=== What you should do ===
Pictures in the entries below are excluded; copy only the lines from the one containing "Change contact selector in Quotes socis row" to the one containing "Sort by the Datum změny column header", both included.

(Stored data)
=== Section Start ===
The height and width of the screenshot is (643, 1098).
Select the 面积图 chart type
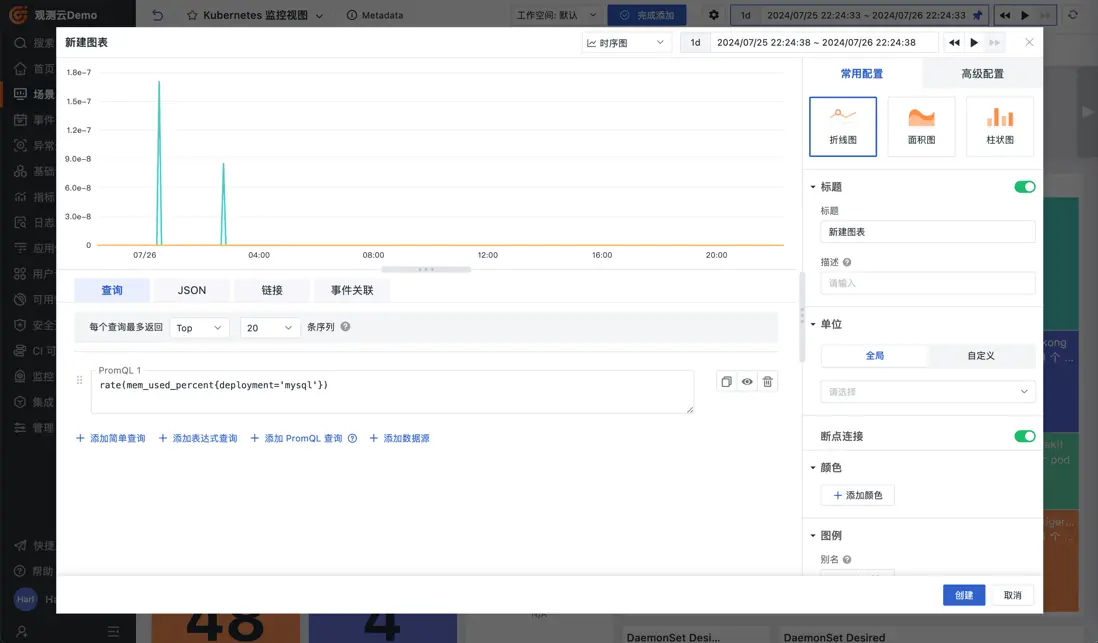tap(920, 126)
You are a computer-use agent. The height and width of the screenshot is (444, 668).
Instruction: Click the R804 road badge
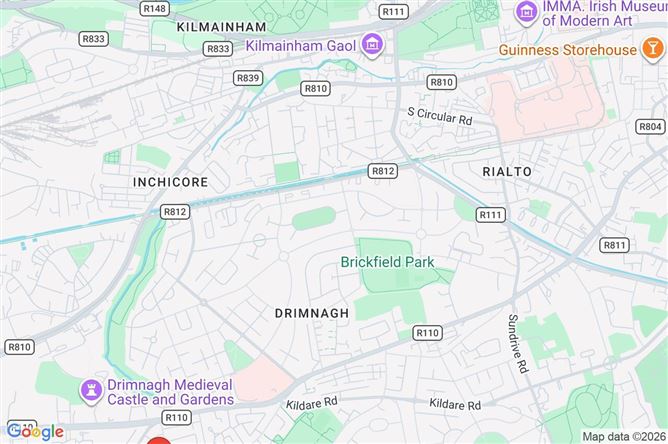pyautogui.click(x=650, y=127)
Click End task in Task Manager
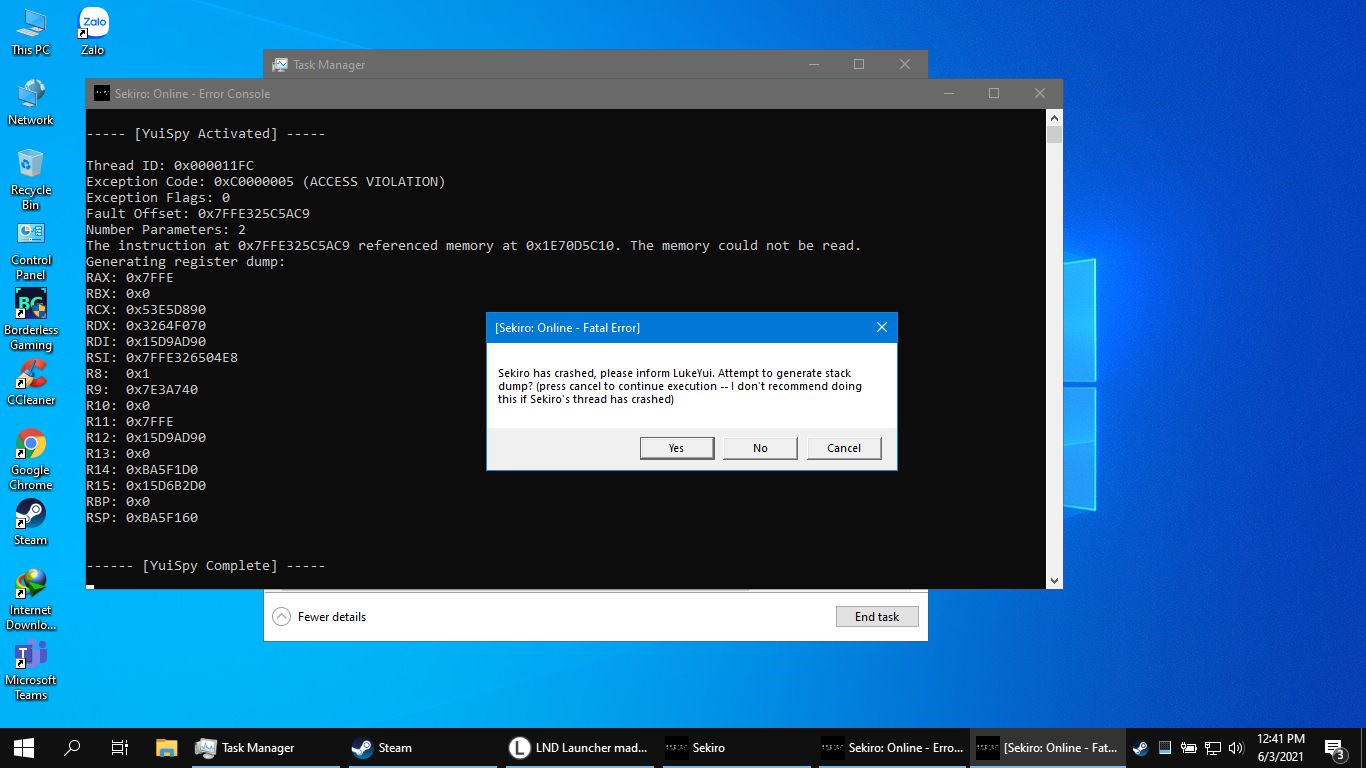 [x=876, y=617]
=== Section End ===
=== Section Start ===
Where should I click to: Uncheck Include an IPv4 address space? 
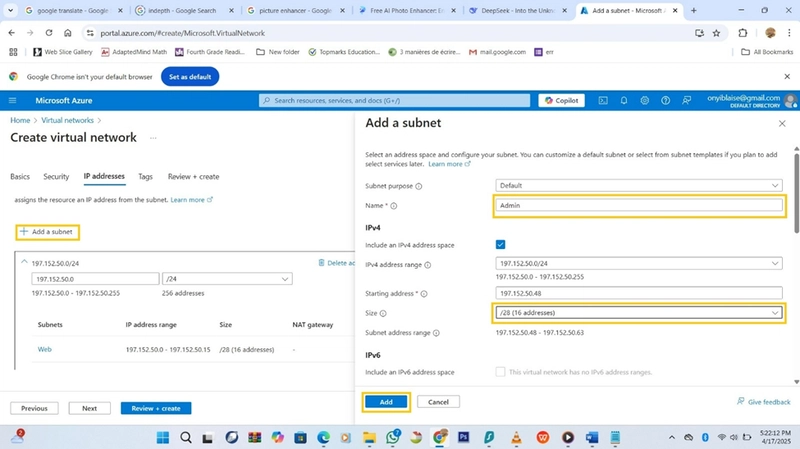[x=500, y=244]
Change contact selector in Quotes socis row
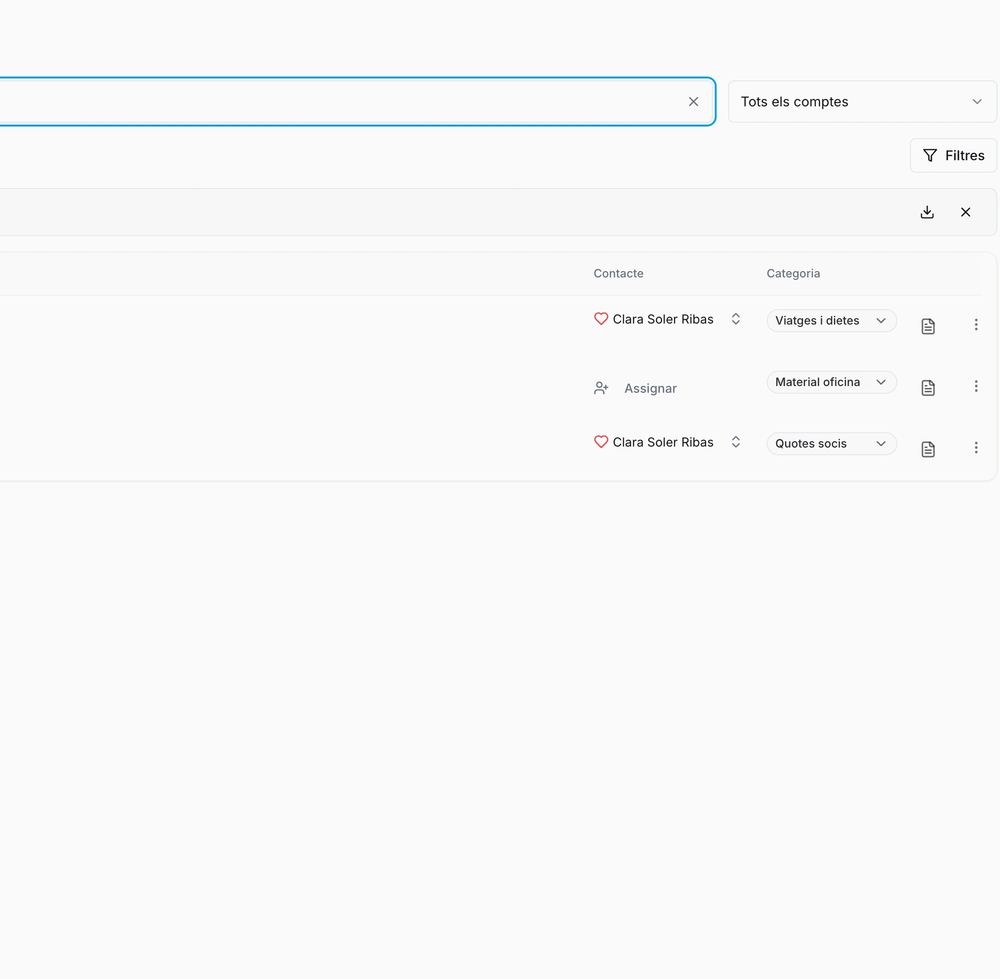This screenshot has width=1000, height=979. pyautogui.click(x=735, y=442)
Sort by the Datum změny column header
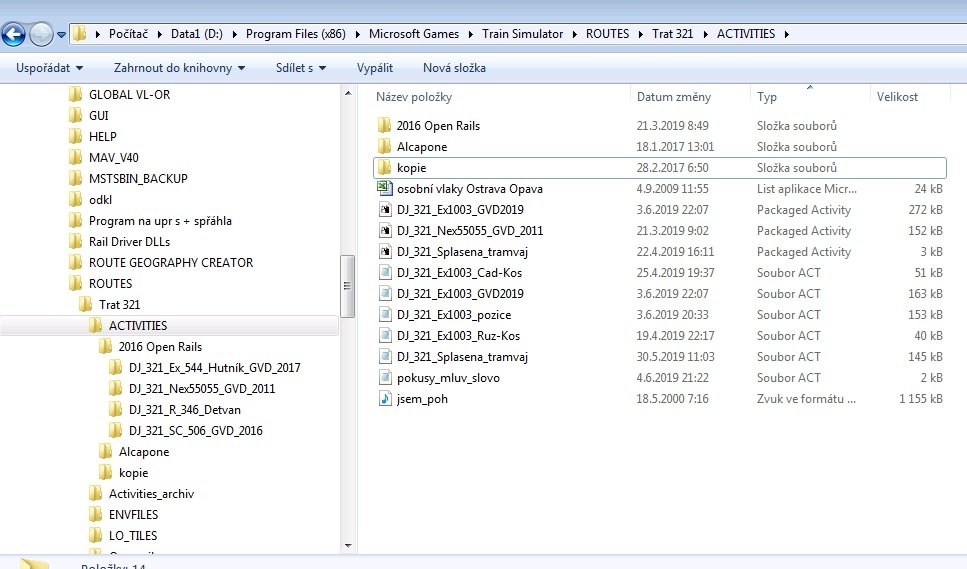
=== Section End ===
=== Section Start ===
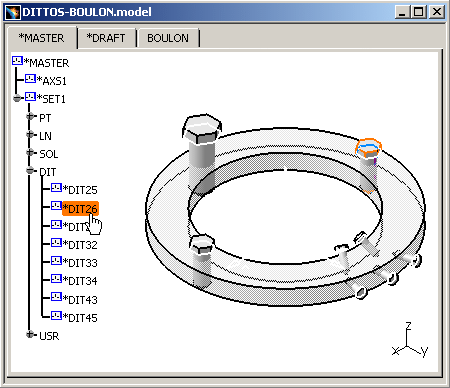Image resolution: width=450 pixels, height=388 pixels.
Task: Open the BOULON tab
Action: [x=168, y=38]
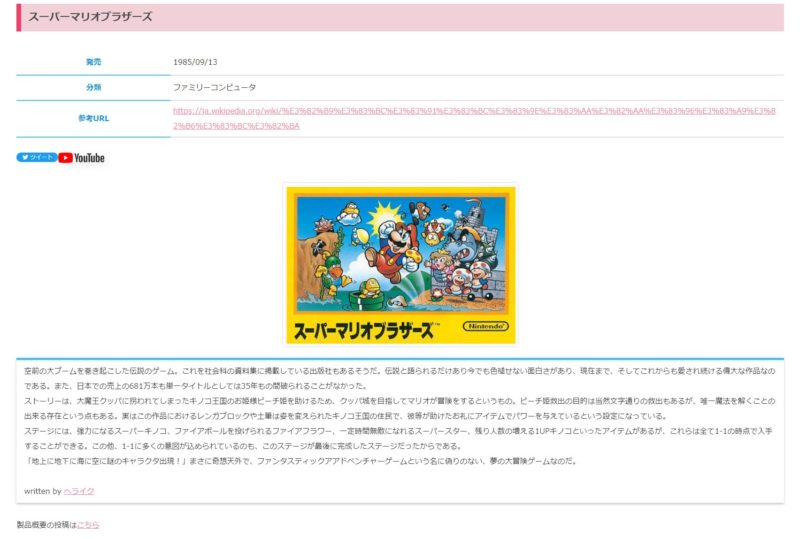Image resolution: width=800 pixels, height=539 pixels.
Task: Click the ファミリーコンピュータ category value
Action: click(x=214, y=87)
=== Section End ===
=== Written answer ===
Change contact selector in Quotes socis row
This screenshot has width=1000, height=979. pyautogui.click(x=735, y=442)
Sort by the Datum změny column header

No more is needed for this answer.